• _The request_
Give the lines of the entries from the line containing "Task: Open the Document Name filter dropdown" through the line containing "This screenshot has height=335, width=473.", both included, as a JSON list of strings with one string per line and blank lines omitted. Include no other lines.

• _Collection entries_
>> Start
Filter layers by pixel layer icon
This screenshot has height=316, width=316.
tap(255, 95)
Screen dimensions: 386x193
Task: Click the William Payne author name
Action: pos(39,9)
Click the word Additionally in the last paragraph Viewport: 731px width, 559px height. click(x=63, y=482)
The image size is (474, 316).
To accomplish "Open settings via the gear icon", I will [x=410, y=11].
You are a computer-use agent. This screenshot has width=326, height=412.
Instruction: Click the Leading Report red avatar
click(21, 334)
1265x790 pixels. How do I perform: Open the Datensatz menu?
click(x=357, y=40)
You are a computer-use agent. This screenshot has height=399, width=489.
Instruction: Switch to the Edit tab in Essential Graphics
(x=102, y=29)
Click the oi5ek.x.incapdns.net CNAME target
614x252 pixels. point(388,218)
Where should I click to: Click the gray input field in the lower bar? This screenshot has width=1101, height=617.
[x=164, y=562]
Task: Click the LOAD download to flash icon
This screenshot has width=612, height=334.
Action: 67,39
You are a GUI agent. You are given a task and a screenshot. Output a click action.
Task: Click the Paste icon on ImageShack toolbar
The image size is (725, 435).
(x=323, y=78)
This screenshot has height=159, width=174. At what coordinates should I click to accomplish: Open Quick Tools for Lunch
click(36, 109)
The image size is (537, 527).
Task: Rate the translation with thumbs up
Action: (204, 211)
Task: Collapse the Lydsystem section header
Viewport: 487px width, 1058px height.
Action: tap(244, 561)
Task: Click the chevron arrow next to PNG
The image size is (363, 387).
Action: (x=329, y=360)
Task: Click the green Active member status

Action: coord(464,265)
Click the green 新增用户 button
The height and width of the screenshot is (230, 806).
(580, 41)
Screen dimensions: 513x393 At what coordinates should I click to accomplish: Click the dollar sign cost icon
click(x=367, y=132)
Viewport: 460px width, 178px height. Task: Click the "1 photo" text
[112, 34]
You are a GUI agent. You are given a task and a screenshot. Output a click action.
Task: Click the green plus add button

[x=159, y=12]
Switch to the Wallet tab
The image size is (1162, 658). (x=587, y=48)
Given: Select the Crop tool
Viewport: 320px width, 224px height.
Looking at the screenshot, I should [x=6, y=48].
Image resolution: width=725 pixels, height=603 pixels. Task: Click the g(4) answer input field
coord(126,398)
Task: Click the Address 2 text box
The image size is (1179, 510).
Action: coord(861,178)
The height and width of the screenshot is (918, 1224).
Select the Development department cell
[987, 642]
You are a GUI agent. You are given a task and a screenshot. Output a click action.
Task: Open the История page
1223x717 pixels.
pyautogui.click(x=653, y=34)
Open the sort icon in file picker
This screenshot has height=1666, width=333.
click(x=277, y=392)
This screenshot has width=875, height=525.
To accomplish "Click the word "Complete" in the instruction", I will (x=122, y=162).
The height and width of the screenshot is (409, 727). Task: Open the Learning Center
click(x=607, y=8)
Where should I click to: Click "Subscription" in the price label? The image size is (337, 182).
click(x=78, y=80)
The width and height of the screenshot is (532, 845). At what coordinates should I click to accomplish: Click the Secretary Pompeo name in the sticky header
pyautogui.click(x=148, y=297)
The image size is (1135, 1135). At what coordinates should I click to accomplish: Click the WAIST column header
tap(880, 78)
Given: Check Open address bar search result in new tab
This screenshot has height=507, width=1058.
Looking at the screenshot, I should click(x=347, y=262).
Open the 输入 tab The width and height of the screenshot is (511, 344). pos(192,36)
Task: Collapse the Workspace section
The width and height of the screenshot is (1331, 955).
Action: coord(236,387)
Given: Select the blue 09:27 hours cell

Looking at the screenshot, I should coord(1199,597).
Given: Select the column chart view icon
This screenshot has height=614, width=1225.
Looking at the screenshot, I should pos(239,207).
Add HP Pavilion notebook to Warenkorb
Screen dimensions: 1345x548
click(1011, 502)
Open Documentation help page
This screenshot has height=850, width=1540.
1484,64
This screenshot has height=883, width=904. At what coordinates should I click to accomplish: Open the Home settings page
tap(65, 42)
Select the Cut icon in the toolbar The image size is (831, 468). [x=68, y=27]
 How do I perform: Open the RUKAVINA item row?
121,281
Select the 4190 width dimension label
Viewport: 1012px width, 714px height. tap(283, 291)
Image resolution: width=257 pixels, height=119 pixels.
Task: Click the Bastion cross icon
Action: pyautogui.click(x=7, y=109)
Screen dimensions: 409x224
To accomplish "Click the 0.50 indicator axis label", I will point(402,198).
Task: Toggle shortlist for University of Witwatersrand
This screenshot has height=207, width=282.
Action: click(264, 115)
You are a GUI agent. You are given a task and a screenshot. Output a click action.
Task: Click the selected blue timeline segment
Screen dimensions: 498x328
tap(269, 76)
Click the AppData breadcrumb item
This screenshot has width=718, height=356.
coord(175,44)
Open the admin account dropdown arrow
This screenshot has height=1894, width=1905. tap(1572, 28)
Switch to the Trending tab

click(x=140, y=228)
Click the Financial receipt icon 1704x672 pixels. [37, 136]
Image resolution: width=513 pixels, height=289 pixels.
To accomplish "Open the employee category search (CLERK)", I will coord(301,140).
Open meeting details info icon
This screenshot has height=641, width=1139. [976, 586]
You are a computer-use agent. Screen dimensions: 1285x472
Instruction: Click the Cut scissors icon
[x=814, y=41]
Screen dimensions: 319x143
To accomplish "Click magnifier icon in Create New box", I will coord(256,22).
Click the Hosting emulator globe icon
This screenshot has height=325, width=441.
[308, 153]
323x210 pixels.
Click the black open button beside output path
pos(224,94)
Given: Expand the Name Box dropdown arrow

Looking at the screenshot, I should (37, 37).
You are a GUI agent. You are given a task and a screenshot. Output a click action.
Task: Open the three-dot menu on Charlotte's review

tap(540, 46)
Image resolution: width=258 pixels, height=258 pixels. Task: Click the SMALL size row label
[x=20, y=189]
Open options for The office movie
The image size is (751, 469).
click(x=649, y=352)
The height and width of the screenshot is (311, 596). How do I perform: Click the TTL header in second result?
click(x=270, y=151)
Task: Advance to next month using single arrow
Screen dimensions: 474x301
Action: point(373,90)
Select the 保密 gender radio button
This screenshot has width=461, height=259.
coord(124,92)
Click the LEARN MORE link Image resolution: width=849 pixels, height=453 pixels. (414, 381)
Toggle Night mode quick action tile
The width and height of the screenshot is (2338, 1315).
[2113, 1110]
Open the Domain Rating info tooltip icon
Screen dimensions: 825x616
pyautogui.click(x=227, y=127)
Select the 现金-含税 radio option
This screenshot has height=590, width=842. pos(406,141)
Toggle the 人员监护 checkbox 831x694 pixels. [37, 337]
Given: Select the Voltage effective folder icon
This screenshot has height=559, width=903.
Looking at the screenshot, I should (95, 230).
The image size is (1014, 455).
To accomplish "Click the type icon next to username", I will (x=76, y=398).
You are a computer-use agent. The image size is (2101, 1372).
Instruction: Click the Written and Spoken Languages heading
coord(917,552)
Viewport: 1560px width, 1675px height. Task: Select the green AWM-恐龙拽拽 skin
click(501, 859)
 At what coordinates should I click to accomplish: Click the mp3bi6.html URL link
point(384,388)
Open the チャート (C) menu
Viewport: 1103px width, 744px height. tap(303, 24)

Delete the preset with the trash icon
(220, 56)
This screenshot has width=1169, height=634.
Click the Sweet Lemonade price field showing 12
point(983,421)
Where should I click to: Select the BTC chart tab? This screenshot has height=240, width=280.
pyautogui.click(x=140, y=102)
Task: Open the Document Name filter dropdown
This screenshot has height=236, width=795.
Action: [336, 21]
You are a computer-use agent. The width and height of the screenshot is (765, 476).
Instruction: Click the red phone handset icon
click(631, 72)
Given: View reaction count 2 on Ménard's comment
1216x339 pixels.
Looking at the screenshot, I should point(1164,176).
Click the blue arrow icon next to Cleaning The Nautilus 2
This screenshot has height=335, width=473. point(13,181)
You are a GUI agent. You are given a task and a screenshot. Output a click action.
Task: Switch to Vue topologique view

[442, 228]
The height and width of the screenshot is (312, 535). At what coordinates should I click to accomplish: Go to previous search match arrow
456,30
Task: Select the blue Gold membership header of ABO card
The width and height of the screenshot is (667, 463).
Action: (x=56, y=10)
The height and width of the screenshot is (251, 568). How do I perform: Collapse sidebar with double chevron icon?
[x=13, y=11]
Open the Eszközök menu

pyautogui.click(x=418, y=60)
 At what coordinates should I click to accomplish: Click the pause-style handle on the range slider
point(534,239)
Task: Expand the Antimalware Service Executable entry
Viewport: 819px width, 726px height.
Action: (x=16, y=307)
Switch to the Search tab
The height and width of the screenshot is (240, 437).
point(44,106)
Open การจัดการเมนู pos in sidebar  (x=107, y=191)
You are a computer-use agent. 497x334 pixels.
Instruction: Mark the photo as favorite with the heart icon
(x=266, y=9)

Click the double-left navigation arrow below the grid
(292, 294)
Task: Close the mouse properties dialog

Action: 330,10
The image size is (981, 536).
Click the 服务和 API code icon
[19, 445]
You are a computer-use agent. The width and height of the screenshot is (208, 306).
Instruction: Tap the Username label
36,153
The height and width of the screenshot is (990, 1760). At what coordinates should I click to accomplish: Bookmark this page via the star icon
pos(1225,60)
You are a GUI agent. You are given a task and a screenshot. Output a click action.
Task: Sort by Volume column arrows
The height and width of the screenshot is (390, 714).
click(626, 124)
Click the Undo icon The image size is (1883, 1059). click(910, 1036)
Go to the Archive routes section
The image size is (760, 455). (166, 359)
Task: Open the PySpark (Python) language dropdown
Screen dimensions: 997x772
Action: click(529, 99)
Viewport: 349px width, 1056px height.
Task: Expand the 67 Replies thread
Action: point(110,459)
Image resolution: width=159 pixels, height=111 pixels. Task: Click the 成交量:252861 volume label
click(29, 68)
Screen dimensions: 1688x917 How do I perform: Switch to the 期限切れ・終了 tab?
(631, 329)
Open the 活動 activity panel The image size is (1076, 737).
>> End
• _Result_
[
  "Task: Open the Document Name filter dropdown",
  "This screenshot has height=236, width=795.",
  "Action: [336, 21]",
  "You are a computer-use agent. The width and height of the screenshot is (765, 476).",
  "Instruction: Click the red phone handset icon",
  "click(631, 72)",
  "Given: View reaction count 2 on Ménard's comment",
  "1216x339 pixels.",
  "Looking at the screenshot, I should point(1164,176).",
  "Click the blue arrow icon next to Cleaning The Nautilus 2",
  "This screenshot has height=335, width=473. point(13,181)"
]